Running Pipeline with Defaults

If you run the minimum number of requirements like so:

chunky run run_GWAS_analysis_pipeline.py -inputPLINK <myPlink.bed/.ped> -phenoFile <sample_sheet_template.xlsx>

This will run through all the default parameters of the pipeline from HWE through graphing PCAs (noTGP).
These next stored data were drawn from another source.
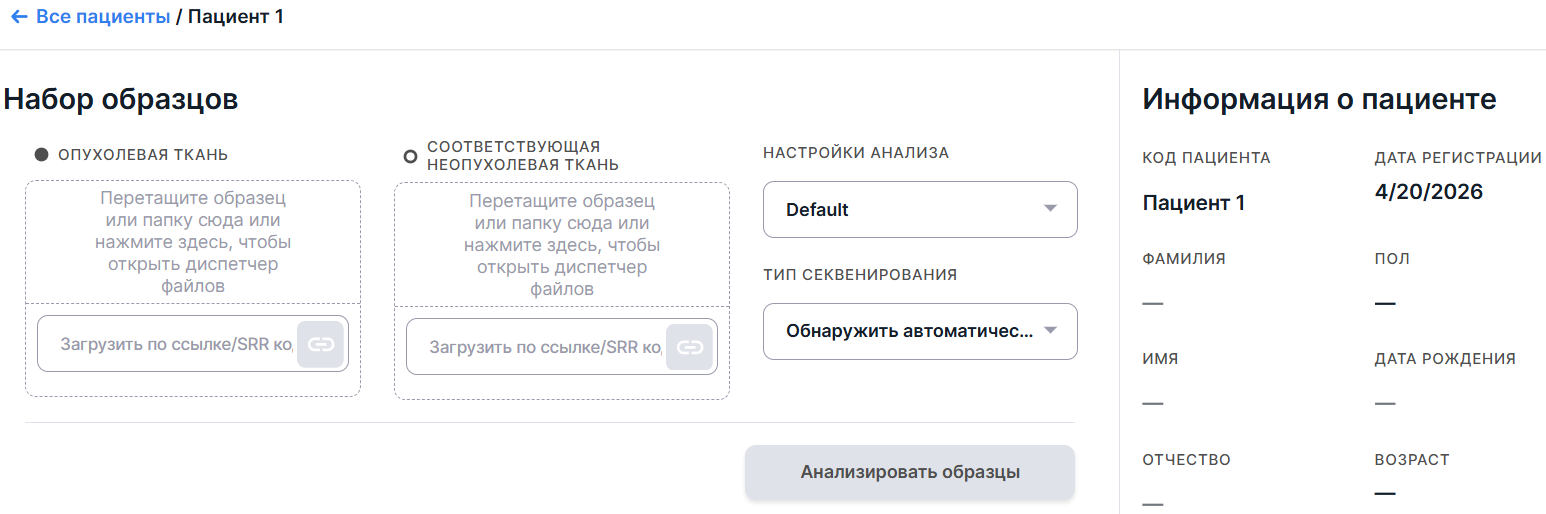Expand the Обнаружить автоматически combo box
1546x514 pixels.
[920, 331]
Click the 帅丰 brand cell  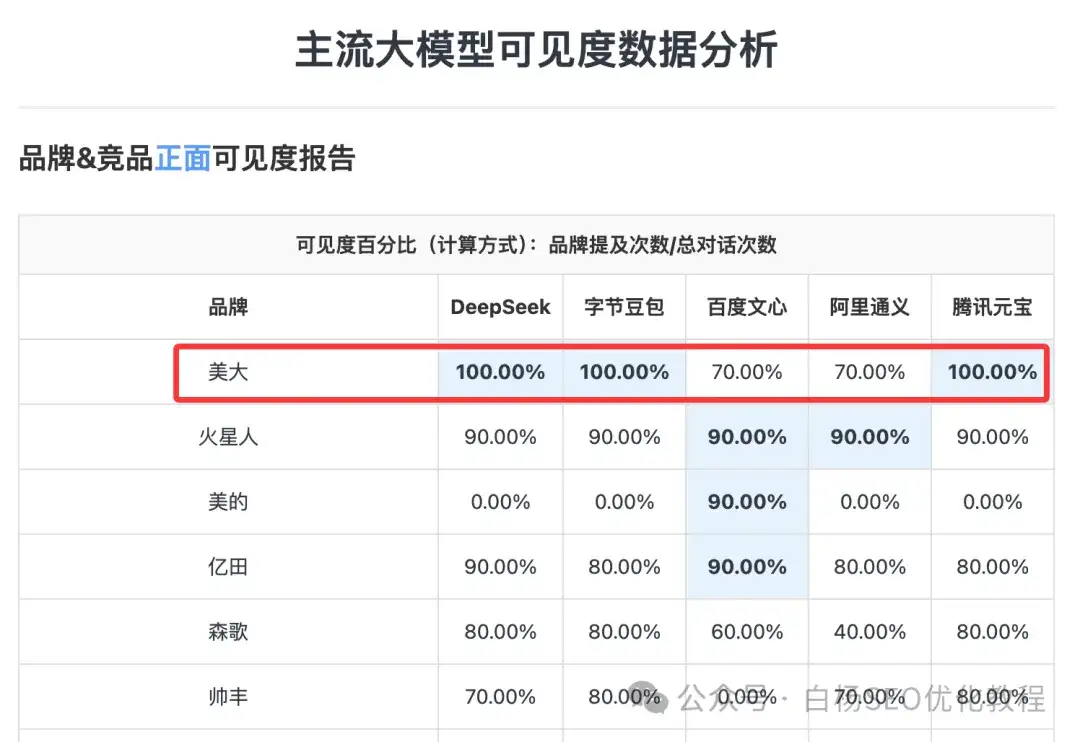pyautogui.click(x=228, y=697)
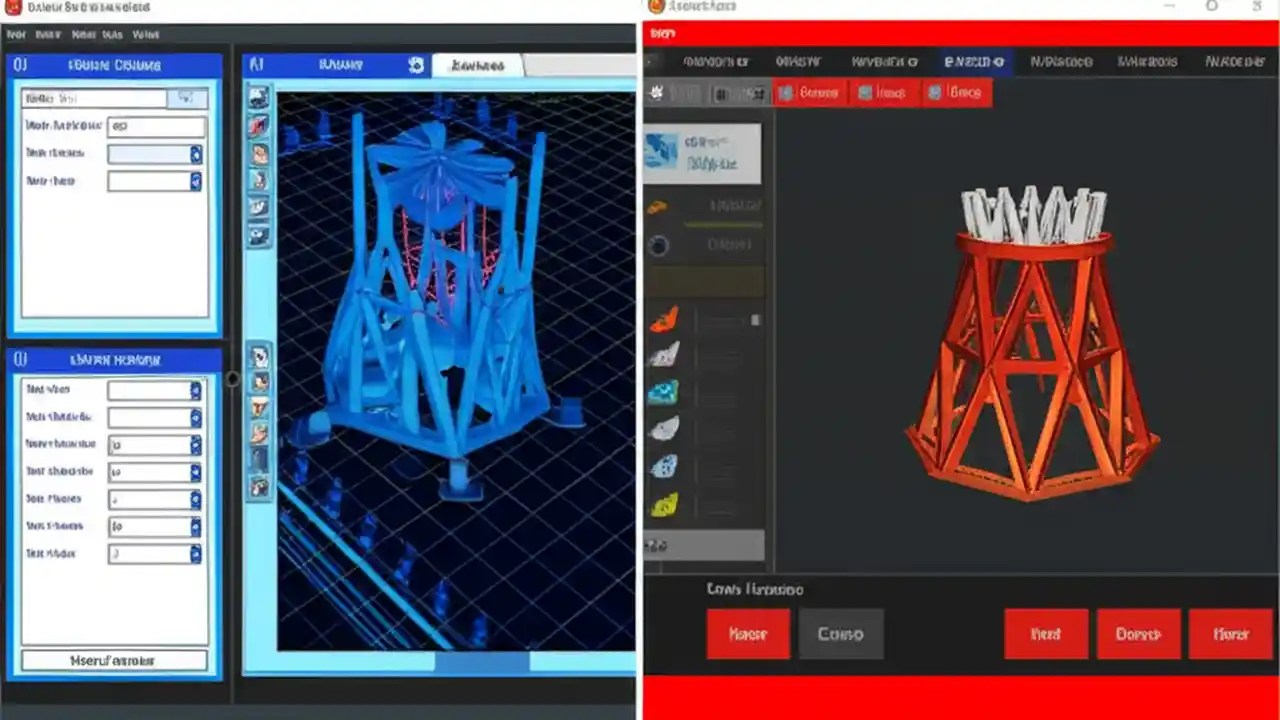Open the search tool beside the name field

point(186,97)
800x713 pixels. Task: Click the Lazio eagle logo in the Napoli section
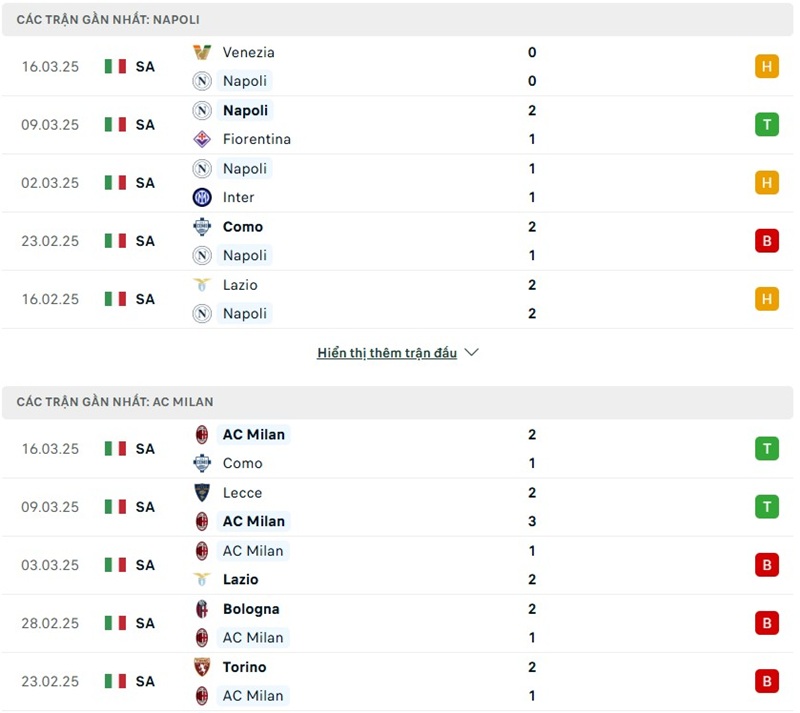point(202,285)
By running the above command the following flow will occur:

Output directory is current working directory and the project name is set to date and time stamp [--outDir, --projectName]
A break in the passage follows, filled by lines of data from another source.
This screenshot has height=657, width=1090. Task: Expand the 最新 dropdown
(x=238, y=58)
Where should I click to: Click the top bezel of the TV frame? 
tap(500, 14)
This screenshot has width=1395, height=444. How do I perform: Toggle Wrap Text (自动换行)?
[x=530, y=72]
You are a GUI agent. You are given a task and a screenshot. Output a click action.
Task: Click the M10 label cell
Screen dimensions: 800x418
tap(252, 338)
Split out all ethnicies separately (the subsequent steps are recalculated for each individual ethnic group listed in the sample_sheet_template.xlsx)
FOR EACH ETHNIC GROUP CALCULATE AND FILTER:
remove snps below 97% call rate [--snpMiss]
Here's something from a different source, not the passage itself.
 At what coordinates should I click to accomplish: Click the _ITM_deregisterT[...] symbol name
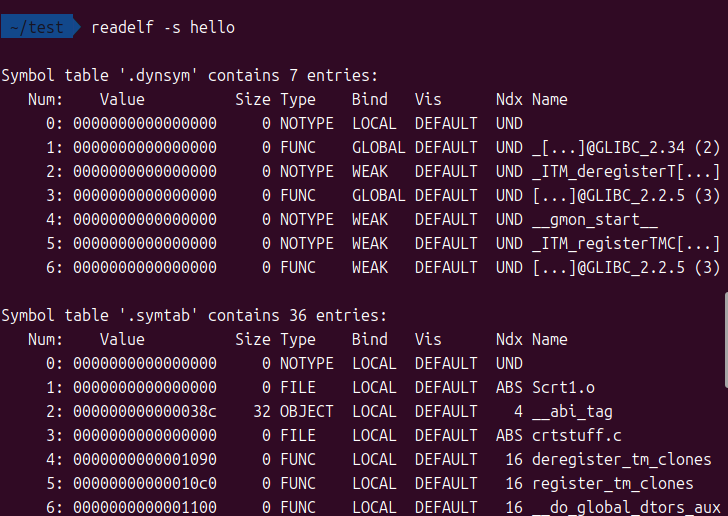click(x=625, y=171)
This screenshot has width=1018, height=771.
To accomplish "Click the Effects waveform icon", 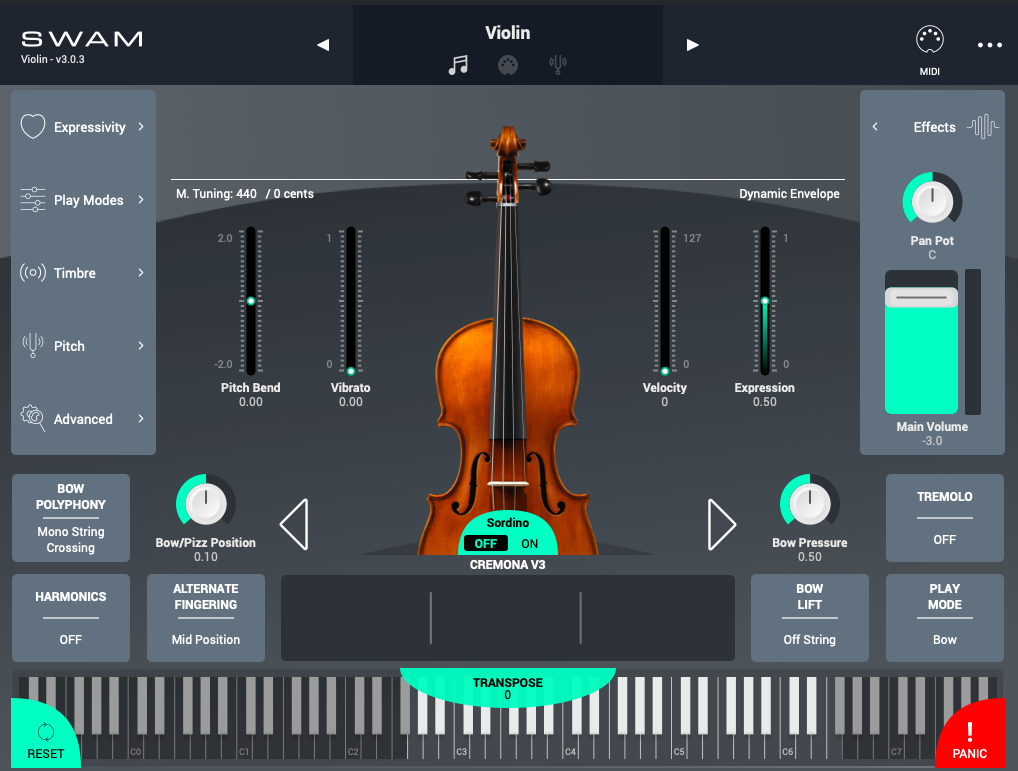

remove snps with HWE less than 1e-6 [--hweThresh]
remove samples below 97% call rate [--sampleMiss]
LD prune snps using method indep with VIF of 2 and window size of 50, step size of 5 [--LDmethod, --VIF, --rsq, --windowSize, --stepSize]
remove snps with MAF <= 0.05 [--maf]
remove samples with method meanStd with excess heterozygosity of more than 3 standard deviations from the mean for each population [--hetMethod, --hetTresh, --hetThreshMin, --het_std]
perform IBD and remove true duplicate samples
Remove outliers specified by user (if available) [--outliers]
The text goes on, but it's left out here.